Could you copy every line of the data that contains "will"?

Data to use:
=-=-=

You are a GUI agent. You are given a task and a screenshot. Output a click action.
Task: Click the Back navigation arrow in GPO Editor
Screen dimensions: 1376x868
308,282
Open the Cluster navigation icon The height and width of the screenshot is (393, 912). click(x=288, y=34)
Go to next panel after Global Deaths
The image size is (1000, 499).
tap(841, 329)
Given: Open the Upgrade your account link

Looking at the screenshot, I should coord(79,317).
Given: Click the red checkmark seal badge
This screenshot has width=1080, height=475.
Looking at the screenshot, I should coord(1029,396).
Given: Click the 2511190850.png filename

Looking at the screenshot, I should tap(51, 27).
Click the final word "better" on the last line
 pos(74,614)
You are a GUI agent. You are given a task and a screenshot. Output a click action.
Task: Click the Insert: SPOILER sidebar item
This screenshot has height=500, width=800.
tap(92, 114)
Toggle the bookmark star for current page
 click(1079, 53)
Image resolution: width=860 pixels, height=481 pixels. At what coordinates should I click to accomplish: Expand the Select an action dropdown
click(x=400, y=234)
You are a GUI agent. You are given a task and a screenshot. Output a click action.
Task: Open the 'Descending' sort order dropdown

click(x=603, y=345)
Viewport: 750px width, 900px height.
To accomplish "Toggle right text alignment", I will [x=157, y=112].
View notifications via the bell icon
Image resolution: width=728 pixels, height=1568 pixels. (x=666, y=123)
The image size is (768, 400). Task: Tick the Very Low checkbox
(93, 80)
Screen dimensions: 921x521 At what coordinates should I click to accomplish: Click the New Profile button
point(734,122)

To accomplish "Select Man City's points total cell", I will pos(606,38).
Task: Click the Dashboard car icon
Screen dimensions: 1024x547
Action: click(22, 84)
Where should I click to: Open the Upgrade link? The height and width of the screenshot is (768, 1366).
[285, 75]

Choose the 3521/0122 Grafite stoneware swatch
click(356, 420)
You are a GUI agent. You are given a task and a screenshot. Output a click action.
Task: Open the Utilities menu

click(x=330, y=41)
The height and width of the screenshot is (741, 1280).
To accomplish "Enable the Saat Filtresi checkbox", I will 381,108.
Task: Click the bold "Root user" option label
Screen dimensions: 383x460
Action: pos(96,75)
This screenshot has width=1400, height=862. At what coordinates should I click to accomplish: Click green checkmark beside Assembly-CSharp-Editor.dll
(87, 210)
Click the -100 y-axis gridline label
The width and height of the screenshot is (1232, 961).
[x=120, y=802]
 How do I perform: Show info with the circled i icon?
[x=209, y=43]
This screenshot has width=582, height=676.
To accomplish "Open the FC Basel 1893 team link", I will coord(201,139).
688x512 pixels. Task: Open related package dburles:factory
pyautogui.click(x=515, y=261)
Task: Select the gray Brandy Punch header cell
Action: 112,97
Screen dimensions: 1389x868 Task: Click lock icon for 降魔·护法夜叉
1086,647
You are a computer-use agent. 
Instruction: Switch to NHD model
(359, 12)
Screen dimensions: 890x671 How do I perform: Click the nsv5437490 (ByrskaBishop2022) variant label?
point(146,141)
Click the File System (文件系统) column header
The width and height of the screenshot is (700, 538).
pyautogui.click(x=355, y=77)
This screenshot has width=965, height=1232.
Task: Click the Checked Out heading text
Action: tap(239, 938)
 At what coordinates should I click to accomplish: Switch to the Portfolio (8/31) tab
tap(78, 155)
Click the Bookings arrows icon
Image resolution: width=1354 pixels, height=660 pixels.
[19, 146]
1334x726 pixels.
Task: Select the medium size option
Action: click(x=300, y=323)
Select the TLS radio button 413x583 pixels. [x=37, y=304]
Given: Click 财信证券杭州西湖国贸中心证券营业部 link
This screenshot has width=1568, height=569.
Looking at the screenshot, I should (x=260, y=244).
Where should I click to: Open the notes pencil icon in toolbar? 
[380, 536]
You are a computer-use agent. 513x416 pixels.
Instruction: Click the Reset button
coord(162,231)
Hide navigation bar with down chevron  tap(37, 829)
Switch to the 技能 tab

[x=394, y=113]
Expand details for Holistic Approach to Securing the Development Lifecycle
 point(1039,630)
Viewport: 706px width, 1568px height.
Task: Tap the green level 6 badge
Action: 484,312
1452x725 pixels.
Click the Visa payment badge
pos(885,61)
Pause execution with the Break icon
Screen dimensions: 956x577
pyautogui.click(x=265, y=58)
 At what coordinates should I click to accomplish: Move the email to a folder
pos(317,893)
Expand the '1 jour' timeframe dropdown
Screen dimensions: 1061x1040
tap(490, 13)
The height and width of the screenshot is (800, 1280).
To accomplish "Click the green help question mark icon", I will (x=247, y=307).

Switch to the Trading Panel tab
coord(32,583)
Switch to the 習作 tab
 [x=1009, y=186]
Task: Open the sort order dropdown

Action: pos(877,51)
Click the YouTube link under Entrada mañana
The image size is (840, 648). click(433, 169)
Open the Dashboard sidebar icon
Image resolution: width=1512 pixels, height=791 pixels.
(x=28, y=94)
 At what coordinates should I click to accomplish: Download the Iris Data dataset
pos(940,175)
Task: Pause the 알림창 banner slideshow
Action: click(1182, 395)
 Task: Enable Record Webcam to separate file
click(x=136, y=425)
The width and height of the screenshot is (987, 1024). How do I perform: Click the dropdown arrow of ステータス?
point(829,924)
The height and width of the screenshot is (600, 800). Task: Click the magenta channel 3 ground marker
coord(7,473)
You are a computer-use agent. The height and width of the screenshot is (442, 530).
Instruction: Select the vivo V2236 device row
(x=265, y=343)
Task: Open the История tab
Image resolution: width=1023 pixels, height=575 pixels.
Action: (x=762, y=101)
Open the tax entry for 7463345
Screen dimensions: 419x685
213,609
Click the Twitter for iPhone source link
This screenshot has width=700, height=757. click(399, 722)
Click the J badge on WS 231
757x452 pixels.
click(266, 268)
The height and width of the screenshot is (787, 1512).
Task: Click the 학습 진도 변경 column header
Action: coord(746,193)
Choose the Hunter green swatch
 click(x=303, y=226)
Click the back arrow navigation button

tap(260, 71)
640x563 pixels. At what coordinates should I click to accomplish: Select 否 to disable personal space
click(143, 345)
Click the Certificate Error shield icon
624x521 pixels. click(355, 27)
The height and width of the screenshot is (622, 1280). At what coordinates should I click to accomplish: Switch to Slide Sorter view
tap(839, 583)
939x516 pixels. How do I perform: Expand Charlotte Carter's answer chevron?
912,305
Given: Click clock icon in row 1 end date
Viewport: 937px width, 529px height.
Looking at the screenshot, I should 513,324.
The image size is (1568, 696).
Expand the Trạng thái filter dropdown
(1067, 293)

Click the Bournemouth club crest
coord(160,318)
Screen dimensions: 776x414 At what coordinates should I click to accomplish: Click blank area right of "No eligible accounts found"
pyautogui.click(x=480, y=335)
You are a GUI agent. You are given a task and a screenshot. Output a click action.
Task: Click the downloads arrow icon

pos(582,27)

=-=-=

Answer space:
To accomplish "Toggle right text alignment", I will [x=157, y=112].
To accomplish "Select Man City's points total cell", I will pos(606,38).
To accomplish "Enable the Saat Filtresi checkbox", I will 381,108.
To accomplish "Open the FC Basel 1893 team link", I will coord(201,139).
To accomplish "Click the green help question mark icon", I will (x=247, y=307).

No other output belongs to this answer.